##### Records for the exercise

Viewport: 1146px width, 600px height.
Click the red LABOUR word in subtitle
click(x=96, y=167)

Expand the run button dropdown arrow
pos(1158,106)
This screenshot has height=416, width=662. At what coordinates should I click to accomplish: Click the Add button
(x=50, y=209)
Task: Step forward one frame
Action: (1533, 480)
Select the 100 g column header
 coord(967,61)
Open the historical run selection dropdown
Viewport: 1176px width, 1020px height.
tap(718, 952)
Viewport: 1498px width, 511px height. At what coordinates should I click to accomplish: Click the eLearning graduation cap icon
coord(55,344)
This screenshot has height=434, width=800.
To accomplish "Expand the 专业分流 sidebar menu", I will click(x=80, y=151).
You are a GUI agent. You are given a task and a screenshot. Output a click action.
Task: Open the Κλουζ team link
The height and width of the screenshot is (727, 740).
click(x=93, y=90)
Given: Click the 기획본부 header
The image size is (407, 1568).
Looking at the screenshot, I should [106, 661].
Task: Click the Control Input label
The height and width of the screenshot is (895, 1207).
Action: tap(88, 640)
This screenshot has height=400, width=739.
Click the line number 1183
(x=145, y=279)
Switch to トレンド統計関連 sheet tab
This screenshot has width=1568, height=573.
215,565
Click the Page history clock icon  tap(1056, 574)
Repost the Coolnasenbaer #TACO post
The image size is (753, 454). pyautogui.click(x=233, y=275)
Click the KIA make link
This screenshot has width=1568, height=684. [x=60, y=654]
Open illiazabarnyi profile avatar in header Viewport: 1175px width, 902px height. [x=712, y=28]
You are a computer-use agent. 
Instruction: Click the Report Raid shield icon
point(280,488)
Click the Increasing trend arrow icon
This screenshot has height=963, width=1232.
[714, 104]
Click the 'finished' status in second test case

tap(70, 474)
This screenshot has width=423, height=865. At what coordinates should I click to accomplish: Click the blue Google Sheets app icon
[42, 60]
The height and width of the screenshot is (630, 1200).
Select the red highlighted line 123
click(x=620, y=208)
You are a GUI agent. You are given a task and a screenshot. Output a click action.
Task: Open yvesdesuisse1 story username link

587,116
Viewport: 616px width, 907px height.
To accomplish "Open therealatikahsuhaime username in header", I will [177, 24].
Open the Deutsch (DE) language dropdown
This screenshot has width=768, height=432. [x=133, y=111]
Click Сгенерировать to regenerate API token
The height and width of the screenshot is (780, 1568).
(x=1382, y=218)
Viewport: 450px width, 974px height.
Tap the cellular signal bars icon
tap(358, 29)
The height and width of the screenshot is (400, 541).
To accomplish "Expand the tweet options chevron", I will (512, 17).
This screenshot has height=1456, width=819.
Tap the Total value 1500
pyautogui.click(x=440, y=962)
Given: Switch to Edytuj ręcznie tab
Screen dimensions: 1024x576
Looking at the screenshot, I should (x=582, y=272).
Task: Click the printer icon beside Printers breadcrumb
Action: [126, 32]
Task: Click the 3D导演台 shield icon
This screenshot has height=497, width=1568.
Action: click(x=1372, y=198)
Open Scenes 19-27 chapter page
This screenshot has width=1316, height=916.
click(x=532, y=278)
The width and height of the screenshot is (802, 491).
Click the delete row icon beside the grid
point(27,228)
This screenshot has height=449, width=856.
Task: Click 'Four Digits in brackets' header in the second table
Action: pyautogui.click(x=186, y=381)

##########

Aim of the task:
Where the data above reaches the line holding "Instruction: Click the", begin printing, and stop after the line holding "Task: Click the 3D导演台 shield icon". Each line must be reproduced exactly, with nothing else added.

Solution to this problem:
Instruction: Click the Report Raid shield icon
point(280,488)
Click the Increasing trend arrow icon
This screenshot has height=963, width=1232.
[714, 104]
Click the 'finished' status in second test case

tap(70, 474)
This screenshot has width=423, height=865. At what coordinates should I click to accomplish: Click the blue Google Sheets app icon
[42, 60]
The height and width of the screenshot is (630, 1200).
Select the red highlighted line 123
click(x=620, y=208)
You are a GUI agent. You are given a task and a screenshot. Output a click action.
Task: Open yvesdesuisse1 story username link

587,116
Viewport: 616px width, 907px height.
To accomplish "Open therealatikahsuhaime username in header", I will [177, 24].
Open the Deutsch (DE) language dropdown
This screenshot has width=768, height=432. [x=133, y=111]
Click Сгенерировать to regenerate API token
The height and width of the screenshot is (780, 1568).
(x=1382, y=218)
Viewport: 450px width, 974px height.
Tap the cellular signal bars icon
tap(358, 29)
The height and width of the screenshot is (400, 541).
To accomplish "Expand the tweet options chevron", I will (512, 17).
This screenshot has height=1456, width=819.
Tap the Total value 1500
pyautogui.click(x=440, y=962)
Given: Switch to Edytuj ręcznie tab
Screen dimensions: 1024x576
Looking at the screenshot, I should (x=582, y=272).
Task: Click the printer icon beside Printers breadcrumb
Action: [126, 32]
Task: Click the 3D导演台 shield icon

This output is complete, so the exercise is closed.